> **Task prompt**
Only the lines from the one containing "The image size is (976, 459)." through the last line of the entries are wanted. Transcribe them exactly.
━━━ Supplied data ━━━
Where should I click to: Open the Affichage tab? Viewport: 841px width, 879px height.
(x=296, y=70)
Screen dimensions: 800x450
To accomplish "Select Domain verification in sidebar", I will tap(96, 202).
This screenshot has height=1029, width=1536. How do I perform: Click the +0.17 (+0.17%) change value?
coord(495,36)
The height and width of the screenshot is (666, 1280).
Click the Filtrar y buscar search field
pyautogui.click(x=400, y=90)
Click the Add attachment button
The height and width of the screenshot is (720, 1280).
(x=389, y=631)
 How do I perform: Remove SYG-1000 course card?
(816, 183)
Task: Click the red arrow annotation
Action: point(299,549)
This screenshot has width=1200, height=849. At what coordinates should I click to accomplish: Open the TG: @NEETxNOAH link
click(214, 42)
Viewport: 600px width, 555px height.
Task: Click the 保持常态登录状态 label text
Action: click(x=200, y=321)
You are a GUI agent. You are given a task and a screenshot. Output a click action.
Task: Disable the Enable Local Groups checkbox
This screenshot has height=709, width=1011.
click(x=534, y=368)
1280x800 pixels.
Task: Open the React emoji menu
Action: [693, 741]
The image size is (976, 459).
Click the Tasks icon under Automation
━━━
> **Expected answer**
The image size is (976, 459).
Click the Tasks icon under Automation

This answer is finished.